WW2, pff, that thing dates at least from the 1890s or earlier. It was probably a rolling pin but its a strange shape for a rolling pin. The rollers from the 1940s are definately not hand blown like this one appears to be. This could be even from the 1860s. Wait until someone with a little bit more knowledge comes around though and tells you what it is.


----------



## capsoda (Aug 3, 2009)

Fishing net float.


----------



## Btl_Dvr (Aug 4, 2009)

I concur Cap.
 Jay


----------



## photolitherland (Aug 4, 2009)

Yes, that is a fishing net float, I thought it might be that but the only floats I had seen are balls that look like that. But the date is still definitely older than ww2. They would have tied the ropes around those nobs.


----------



## untruc (Aug 4, 2009)

Thanks for all the help guys!
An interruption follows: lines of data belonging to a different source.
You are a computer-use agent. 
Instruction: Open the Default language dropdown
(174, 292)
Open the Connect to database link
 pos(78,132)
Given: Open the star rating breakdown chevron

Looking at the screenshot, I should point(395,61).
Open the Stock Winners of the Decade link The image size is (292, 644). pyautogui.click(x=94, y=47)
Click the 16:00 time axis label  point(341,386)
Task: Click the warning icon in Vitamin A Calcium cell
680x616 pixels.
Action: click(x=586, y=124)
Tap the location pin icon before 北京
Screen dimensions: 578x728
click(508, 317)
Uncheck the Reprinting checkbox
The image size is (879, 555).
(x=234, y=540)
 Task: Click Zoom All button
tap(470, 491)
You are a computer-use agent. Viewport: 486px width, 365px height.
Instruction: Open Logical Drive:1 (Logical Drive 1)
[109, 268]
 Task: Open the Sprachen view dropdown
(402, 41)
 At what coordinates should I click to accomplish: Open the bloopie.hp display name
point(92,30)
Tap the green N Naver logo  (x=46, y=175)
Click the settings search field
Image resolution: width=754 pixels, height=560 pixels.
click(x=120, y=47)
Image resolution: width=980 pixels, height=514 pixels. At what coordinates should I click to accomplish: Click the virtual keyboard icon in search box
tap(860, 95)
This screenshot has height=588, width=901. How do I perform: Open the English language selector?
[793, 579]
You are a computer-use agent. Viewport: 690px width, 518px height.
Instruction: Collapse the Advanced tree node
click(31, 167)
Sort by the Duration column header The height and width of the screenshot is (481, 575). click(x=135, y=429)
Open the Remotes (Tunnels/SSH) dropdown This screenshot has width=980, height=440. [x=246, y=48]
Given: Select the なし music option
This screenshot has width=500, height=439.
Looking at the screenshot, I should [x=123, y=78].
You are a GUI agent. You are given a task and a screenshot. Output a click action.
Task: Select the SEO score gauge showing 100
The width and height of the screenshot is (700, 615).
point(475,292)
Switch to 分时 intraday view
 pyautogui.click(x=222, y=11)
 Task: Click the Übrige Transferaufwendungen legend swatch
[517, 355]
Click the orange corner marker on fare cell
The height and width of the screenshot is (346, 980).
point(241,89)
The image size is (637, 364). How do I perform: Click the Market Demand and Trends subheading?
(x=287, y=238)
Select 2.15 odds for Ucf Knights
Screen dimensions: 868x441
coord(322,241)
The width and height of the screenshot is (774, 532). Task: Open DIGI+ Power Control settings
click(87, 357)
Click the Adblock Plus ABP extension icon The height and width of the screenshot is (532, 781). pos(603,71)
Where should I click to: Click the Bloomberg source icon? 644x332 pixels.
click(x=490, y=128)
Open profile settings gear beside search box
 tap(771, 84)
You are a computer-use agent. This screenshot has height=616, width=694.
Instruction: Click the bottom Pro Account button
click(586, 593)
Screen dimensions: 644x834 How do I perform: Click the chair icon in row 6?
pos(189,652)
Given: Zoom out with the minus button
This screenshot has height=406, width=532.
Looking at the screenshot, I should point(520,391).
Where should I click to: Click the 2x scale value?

I really appreciate it


----------



## Just Dig it (Aug 6, 2009)

Red sent me one...it has a Blob Seal..mines more green


----------



## reallyrs (Nov 6, 2009)

i found an aqua colored rolling pin float that was a little thinner than that one and about 8 inches long just 2 years ago, on the beach


----------



## RED Matthews (Nov 6, 2009)

Well your guys have found a whole new world of glass product appreciation.  Fantastic and I have to tell you I can see six of them from my office chair here at the computer.  I have an extensive collection of probably 40 of them  They range from 4" to 8" in these little double ended ones. One end is formed with a purcella while the glass is on the 
 blowpipe, the other pinched end by the blow pipe is done and then using a catch tool or just a v-block on the marver, the blowpipe is sheared off and the hole in that end is covered with a glass patty like a seal, is pushed over the hole.
 From there I am looking at three round ones that are in the net bag coverings that were tied to floating net tops (1 -light green, 1 dark green, 1 lgt blue)..  On the ceiling  I have a round one, that is about 8-1/2" in diameter with a heavier rope bag and tie loops on it.  Down stairs there are about seven of them that range is size from 10" to 16" in diameter and all in rope bags and ties.  There is one down there that is a net float in the rope bag but it is shaped like a big bottle.  Most of these came out of the Pacific Ocean,  I have one from either Finland or Denmark, some from Italy and one that is more modern, that was made on a glass machine at Northwestern Glass in Washington State.  
 There are some good books on them and if you search on them on eBay, there are a lot of them being sold.  
 Just another obsession glass product in my collection of stuff.
 Other collecting obsessions I have are Fly Traps, Large Advertizing Bottles that never held the product in them.  My life has had a big exposure to glass.  My little lady gets all over me for my obsessions.  RED Matthews


----------



## RED Matthews (Nov 6, 2009)

Hi untruc,  I went back to look at the pictures of your float.  I think it could be in the mid 1800s but it is really hard to tell because they have been making them for three hundred years or more.  The bottom two pictures in your set show the patty of glass that covered the blowpipe end.  
 When I get some extra time - I will try to put together some extra information - if it is wanted.  RED Matthews


----------



## untruc (Nov 7, 2009)

> When I get some extra time - I will try to put together some extra information - if it is wanted.  RED Matthews


 
 That would be great, when you have the time  Thanks!


----------



## rockbot (Nov 8, 2009)

That is called a Russian roller float. My good friend has over 200 types of floats. He has a citron russian roller that is over two feet long with a 8 inch diameter. He got it from his dad who got it in the 1950's off a beach in Hawaii.

 Rocky


----------